• _YOUR ASSIGNMENT_: Please copy, character for character, each line from the beginning of the listing to the line containing "Volume-01 Number- 56 (168, 78)", including both.

____ SUPPLIED RECORDS

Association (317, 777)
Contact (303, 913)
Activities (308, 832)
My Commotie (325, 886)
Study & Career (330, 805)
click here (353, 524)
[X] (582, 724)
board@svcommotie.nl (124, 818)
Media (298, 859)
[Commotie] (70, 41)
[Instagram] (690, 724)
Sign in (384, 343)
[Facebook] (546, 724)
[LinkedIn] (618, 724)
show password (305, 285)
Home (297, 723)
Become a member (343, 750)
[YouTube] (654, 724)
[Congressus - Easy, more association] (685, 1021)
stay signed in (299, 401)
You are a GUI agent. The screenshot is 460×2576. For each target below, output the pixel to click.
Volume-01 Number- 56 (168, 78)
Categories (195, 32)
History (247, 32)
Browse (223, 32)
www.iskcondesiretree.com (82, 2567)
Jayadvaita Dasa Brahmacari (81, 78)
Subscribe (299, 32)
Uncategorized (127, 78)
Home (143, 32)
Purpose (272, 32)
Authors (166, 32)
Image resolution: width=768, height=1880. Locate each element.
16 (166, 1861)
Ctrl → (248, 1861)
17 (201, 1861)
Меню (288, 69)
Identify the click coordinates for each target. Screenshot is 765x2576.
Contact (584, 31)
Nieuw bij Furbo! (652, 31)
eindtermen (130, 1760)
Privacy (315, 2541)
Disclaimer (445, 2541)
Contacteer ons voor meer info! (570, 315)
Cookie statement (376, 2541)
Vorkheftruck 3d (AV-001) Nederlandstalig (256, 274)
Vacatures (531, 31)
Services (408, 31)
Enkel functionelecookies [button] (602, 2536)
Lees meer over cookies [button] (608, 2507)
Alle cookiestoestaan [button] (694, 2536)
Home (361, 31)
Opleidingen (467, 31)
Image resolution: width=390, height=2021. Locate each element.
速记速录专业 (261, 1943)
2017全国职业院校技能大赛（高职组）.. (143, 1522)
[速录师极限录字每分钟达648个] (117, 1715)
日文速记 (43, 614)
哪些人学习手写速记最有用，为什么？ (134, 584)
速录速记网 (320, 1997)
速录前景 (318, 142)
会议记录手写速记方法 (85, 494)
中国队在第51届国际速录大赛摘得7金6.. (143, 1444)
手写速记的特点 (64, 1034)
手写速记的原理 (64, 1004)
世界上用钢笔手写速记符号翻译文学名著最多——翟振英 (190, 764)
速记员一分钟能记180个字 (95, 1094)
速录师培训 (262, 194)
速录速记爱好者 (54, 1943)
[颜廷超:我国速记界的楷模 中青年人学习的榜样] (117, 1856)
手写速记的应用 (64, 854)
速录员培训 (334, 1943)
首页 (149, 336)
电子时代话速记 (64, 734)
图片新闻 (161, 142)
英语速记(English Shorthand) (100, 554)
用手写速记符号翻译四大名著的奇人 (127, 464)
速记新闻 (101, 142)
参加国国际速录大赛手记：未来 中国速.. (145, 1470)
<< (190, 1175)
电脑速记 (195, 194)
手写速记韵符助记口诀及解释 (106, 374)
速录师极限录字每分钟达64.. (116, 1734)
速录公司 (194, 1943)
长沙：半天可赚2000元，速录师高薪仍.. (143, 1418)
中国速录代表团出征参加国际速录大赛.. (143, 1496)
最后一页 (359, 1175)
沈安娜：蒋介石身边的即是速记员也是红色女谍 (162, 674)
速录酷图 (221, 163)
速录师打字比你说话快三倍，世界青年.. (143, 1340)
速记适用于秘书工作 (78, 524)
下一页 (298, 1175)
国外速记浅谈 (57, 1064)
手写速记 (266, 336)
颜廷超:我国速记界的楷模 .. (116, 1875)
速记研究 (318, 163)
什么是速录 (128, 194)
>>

________

• _TASK SOLUTION_:
Association (317, 777)
Contact (303, 913)
Activities (308, 832)
My Commotie (325, 886)
Study & Career (330, 805)
click here (353, 524)
[X] (582, 724)
board@svcommotie.nl (124, 818)
Media (298, 859)
[Commotie] (70, 41)
[Instagram] (690, 724)
Sign in (384, 343)
[Facebook] (546, 724)
[LinkedIn] (618, 724)
show password (305, 285)
Home (297, 723)
Become a member (343, 750)
[YouTube] (654, 724)
[Congressus - Easy, more association] (685, 1021)
stay signed in (299, 401)
You are a GUI agent. The screenshot is 460×2576. For each target below, output the pixel to click.
Volume-01 Number- 56 (168, 78)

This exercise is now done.